When employees are sick or injured and are required to take a leave of absence from their job, but are not terminated from the their job, the Unemployment Compensation (UC) service center will usually determine the Employee’s eligibility for UC benefits under Section 402(b) and Section 401(d)(1). Those sections of the UC law deal with an Employee’s eligibility after they “voluntarily quit” their job. Many Employees are confused and shocked when they receive their Notice of Determination saying that they are ineligible for UC benefits because they “quit their job.” Under UC law, a leave of absence and a voluntary quit are handled under the same section of the law, but it doesn’t necessarily mean you quit your job. Most of the time, however, the circumstances surrounding the separation are not the driving factor as to why an Employee is ineligible for benefits. When an Employee is sick or injured and can’t work, most of the time, the controlling section of law is Section 401(d)(1). That section requires an employee to be “able to work and available for suitable work.” That doesn’t mean that the Employee is able to perform their pre-injury or pre-illness job. It simply means that the Employee must be able to perform some type of work for the Employer or in the local community. For Example, if an employee is restricted from lifting anything over 25 lbs. and his job requires that he lift 50 lbs. his employer may not let him work.

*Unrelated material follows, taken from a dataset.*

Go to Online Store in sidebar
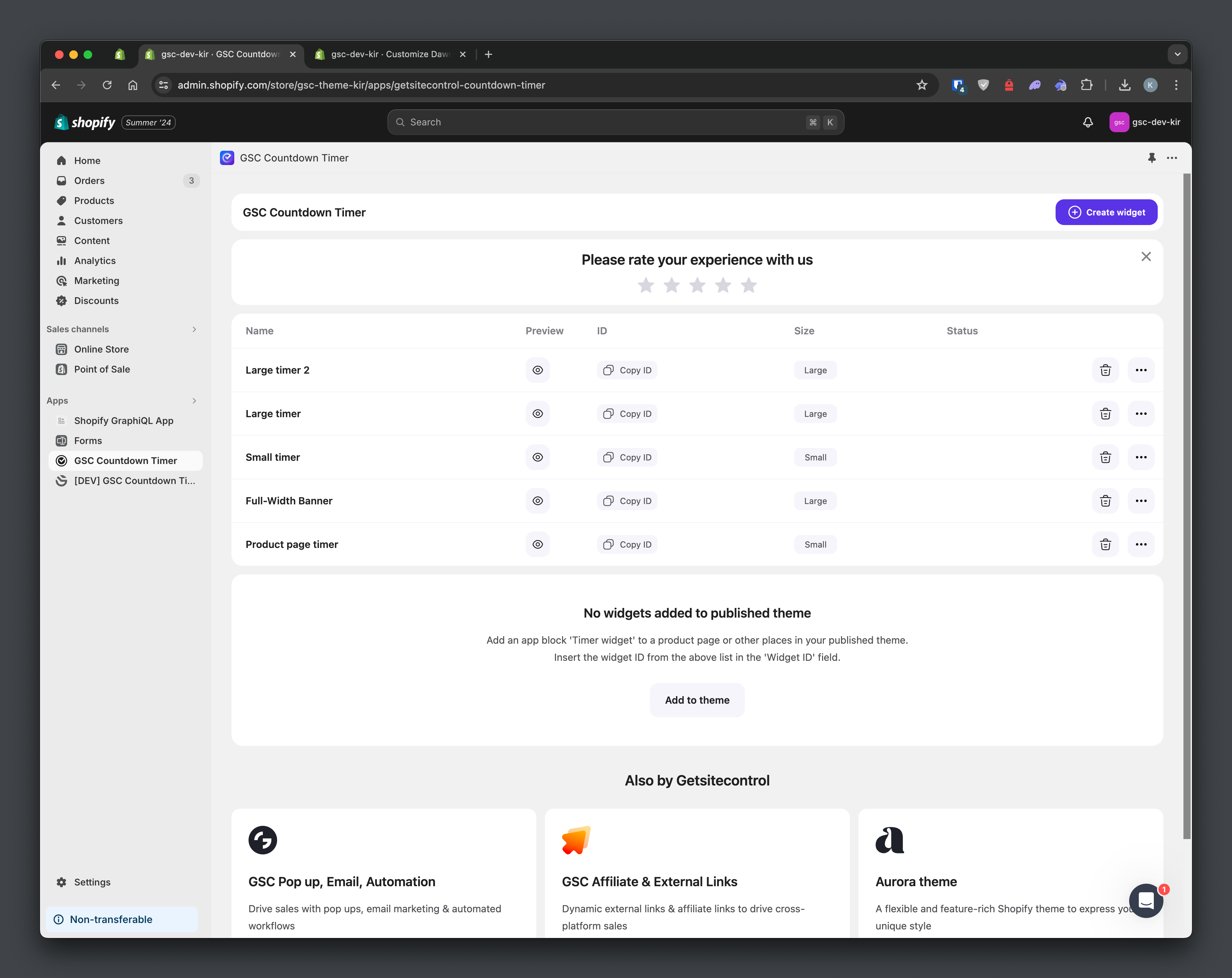Viewport: 1232px width, 978px height. point(101,349)
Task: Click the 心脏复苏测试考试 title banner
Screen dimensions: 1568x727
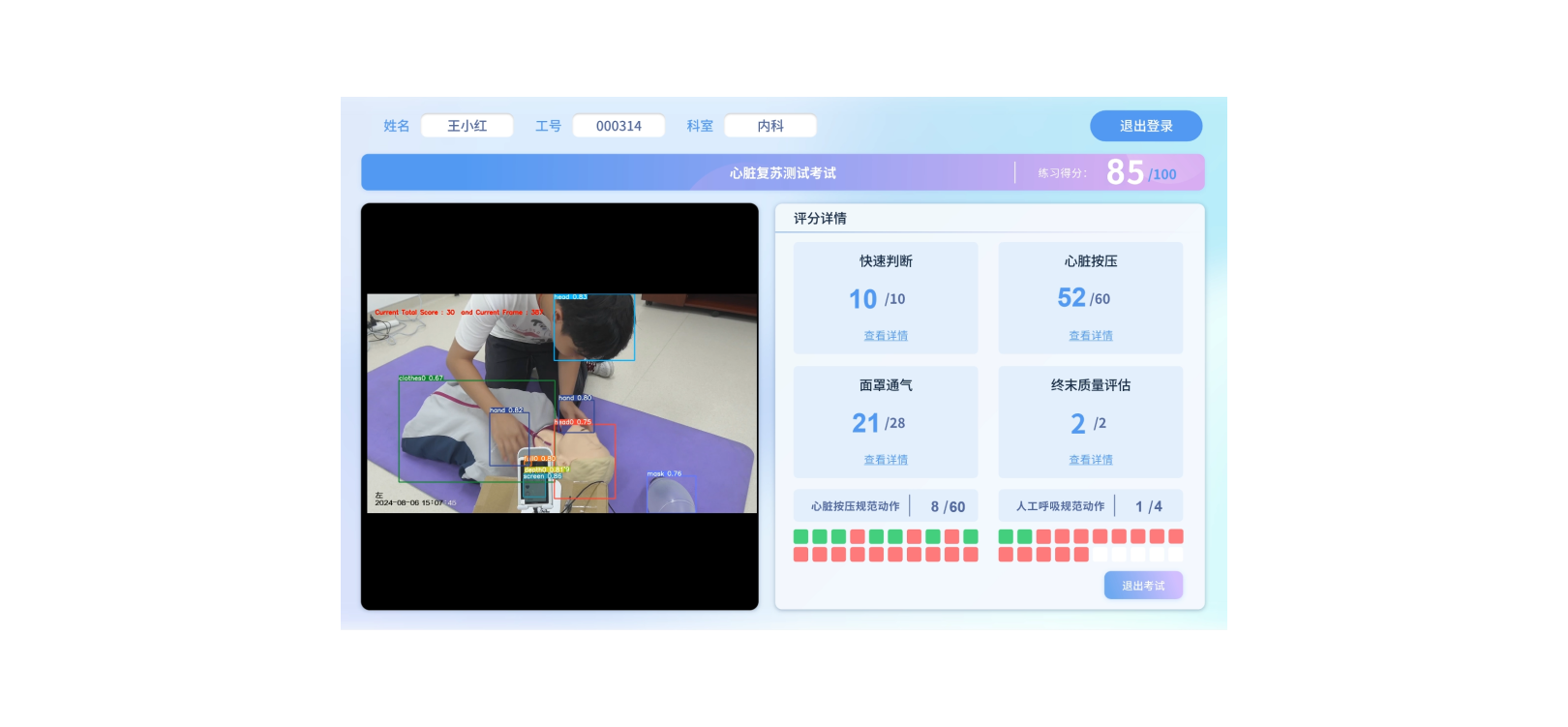Action: (782, 173)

However, if the employer has a job that has a 25 lb. lifting requirement and the Employee provides documentation, usually from a doctor, saying that the Employee can perform that work, the Employee should be meet the “able and available” requirements to be eligible for UC benefits. Even if the Employer does not have a job within the Employee’s restrictions, the Employee may still be able to meet the “able and available” requirements if there is work in the general community that the Employee could perform. Be careful though, because if your restrictions are too great, the UC service center could determine that you are not realistically attached to the labor force and find you ineligible for benefits.
If you become sick as a result of something that occurred on the job or are injured on the job you could be eligible for both UC benefits and workers compensation benefits. If you have questions regarding your eligibility for UC or workers compensation benefits you should speak to an experienced employment lawyer.